Unnamed: 0,average,std
dropout,1.0,0.0
nbr of mails,0.634435,0.024254
60 percept,0.137006,0.033145
leeftijd,0.136508,0.038411
63 feel,0.102977,0.03465
44 male,0.088402,0.038978
7 shehe,0.079719,0.034501
10 article,0.074236,0.03613
115 death,0.067783,0.036722
71 body,0.065173,0.036181


In [19]:
features.sort_values(AVERAGE,ascending=False)[-10:]

Unnamed: 0,average,std
103 time,-0.045043,0.03574
52 cause,-0.045627,0.030735
91 focuspresent,-0.045765,0.040359
42 friend,-0.048354,0.026022
101 motion,-0.05505,0.031644
consumption,-0.059266,0.037824
Number of matches,-0.066078,0.027527
110 work,-0.078168,0.032665
geslacht,-0.107854,0.037879
number count,-0.130549,0.029869


In [20]:
liwcData.corr().sort_values(FIELD,ascending=False).T.loc[FIELD][:10]

dropout         1.000000
nbr of mails    0.634160
leeftijd        0.138881
60 percept      0.133184
63 feel         0.098362
44 male         0.088933
7 shehe         0.077820
10 article      0.073364
115 death       0.069565
90 focuspast    0.065517
Name: dropout, dtype: float64

In [21]:
liwcData.corr().sort_values(FIELD,ascending=False).T.loc[FIELD][-10:]
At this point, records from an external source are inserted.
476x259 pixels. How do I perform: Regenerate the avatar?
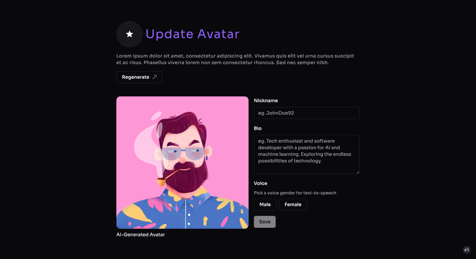point(139,77)
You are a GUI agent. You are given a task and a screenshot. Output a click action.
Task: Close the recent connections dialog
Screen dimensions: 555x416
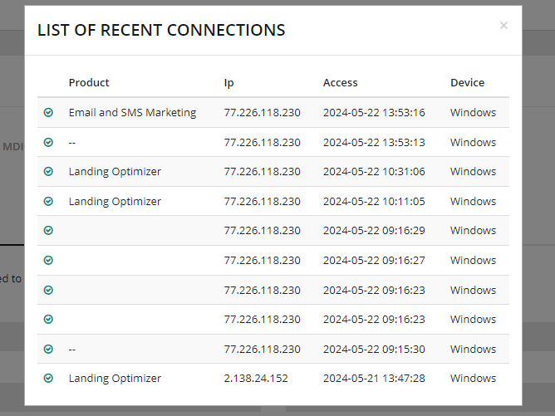pos(503,26)
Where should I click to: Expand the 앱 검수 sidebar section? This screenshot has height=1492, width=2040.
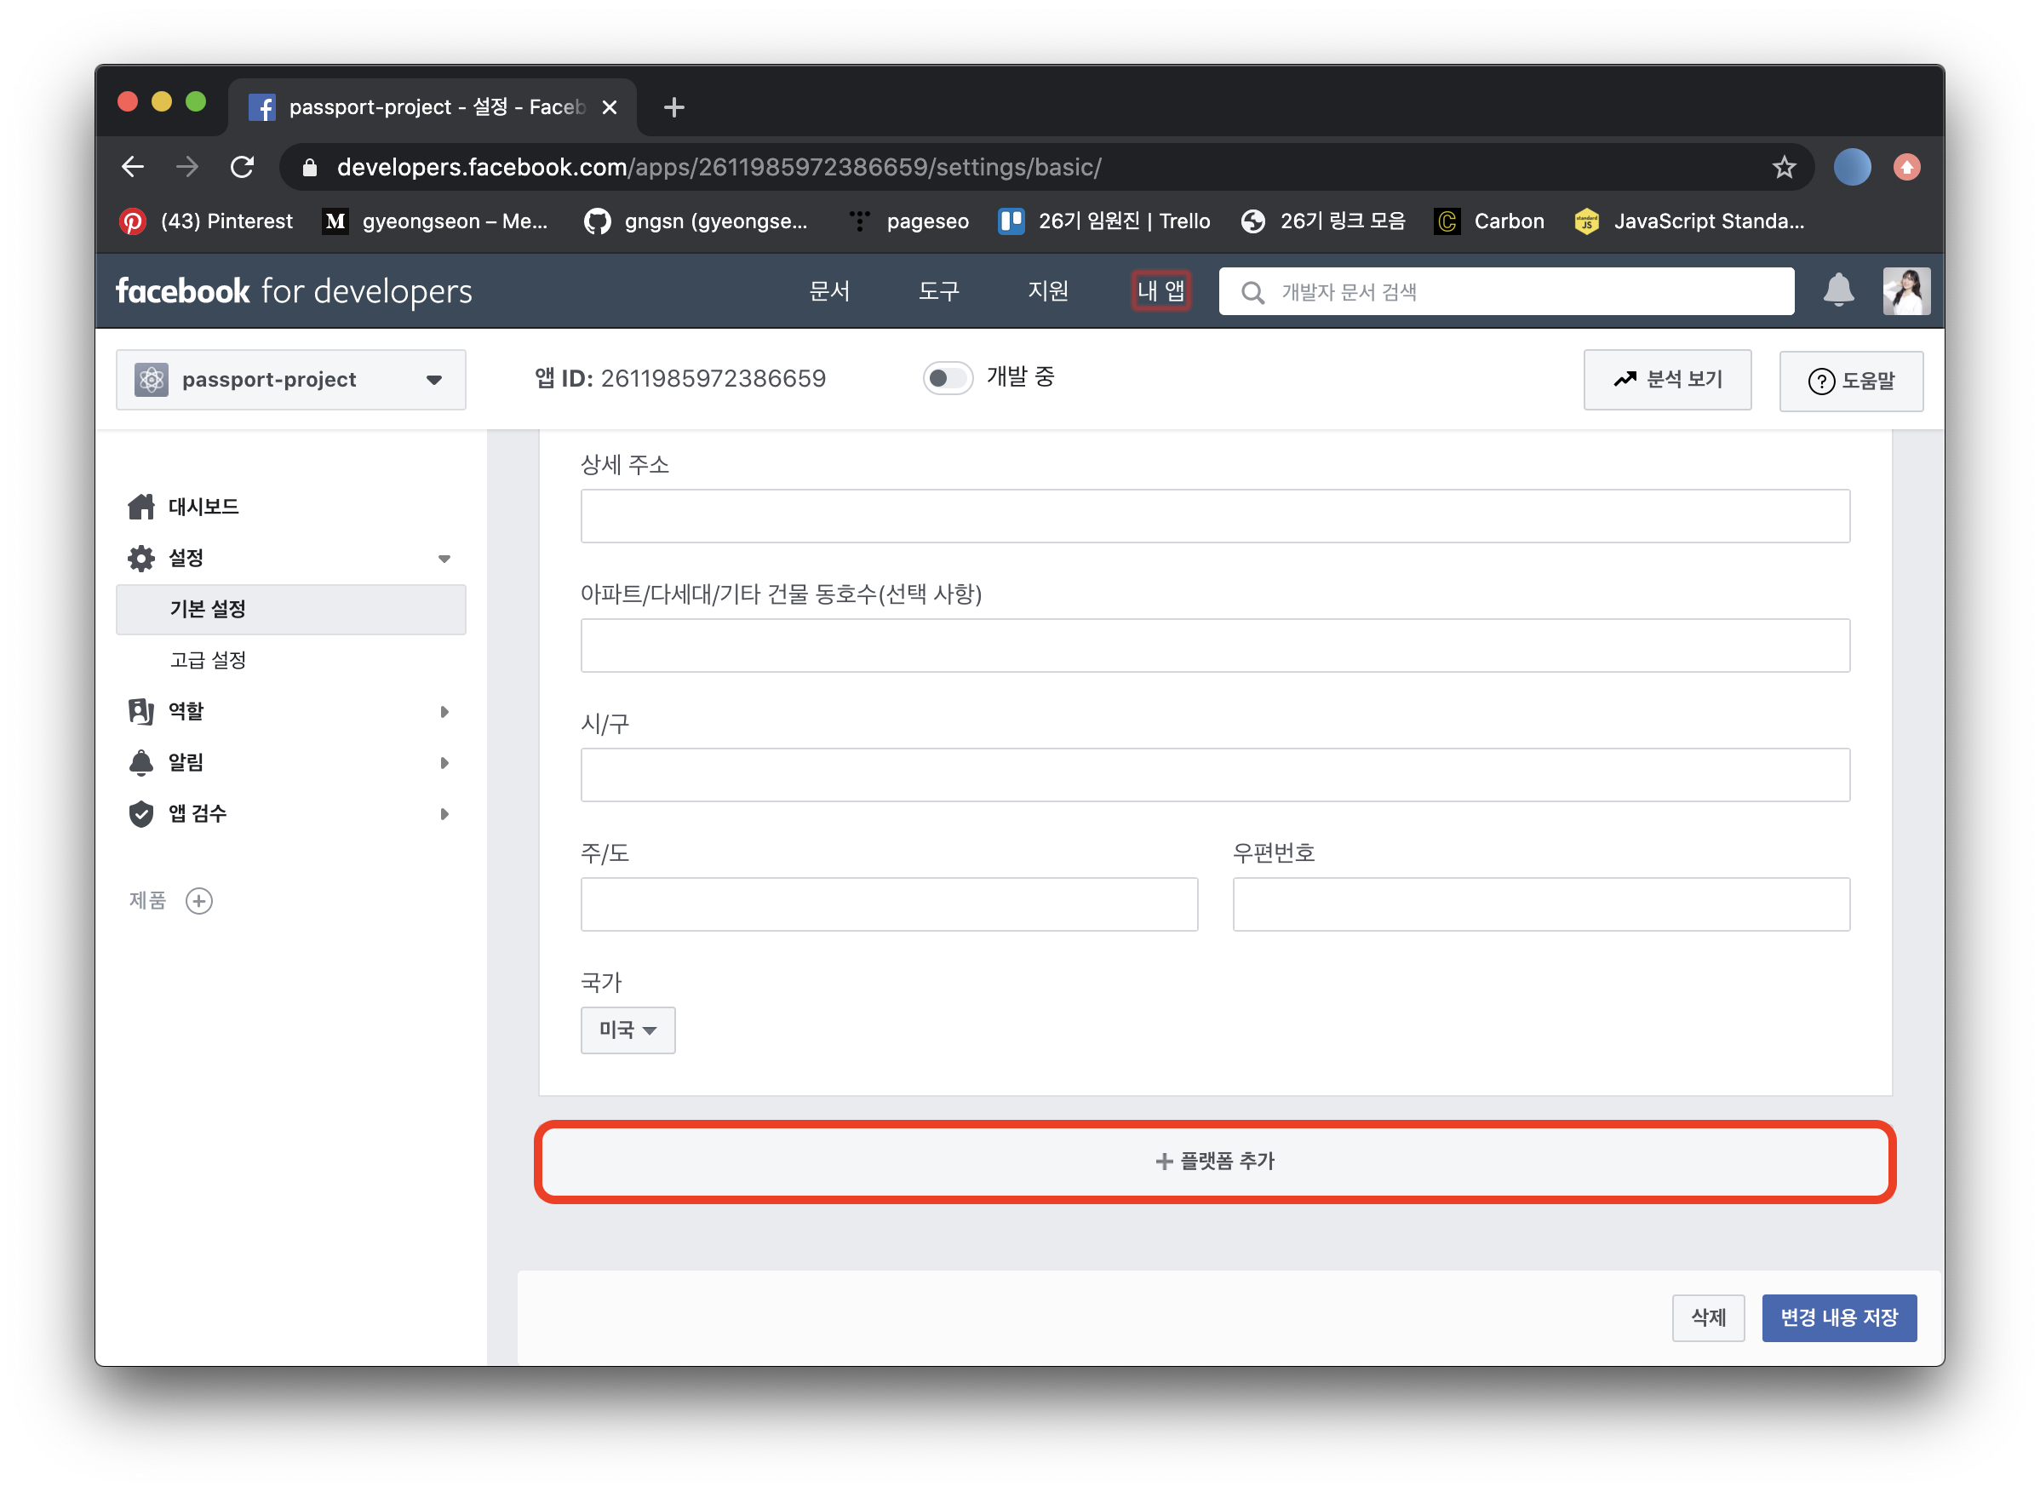click(x=443, y=814)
91 focuspresent     -0.045395
92 focusfuture      -0.045575
35 sad              -0.046286
42 friend           -0.048868
consumption         -0.055530
101 motion          -0.055952
Number of matches   -0.070590
110 work            -0.079063
geslacht            -0.113842
number count        -0.128907
Name: dropout, dtype: float64

We find that only a handful LIWC features has a correlation larger that 0.10 with one of these three other features. The correlation of only one LWC feature (1 function) is higher than 0.20 (0.22 with younger ages).